Material for the task
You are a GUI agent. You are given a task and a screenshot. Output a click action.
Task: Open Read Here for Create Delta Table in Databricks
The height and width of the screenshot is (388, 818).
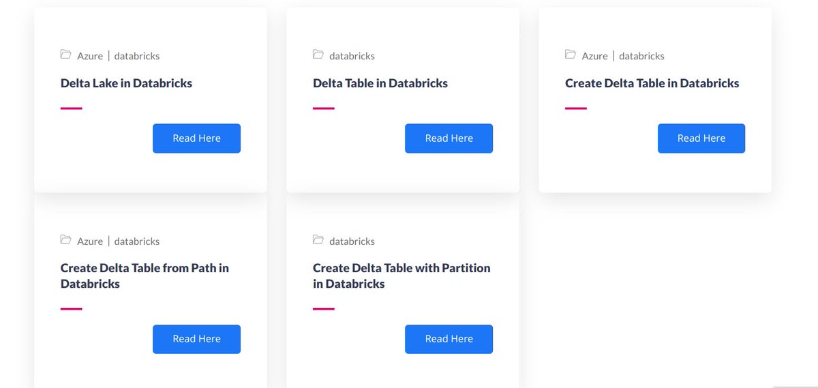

...

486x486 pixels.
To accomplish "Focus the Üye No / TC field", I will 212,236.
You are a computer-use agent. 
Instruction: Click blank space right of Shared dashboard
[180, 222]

* * *

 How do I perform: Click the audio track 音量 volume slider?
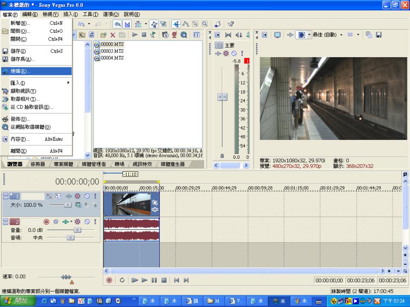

What you are asked to do
From the data, pick out every line that includes "screenshot".

Expected answer
You are a GUI agent. You are given a task and a screenshot. Output a click action.
The height and width of the screenshot is (388, 818).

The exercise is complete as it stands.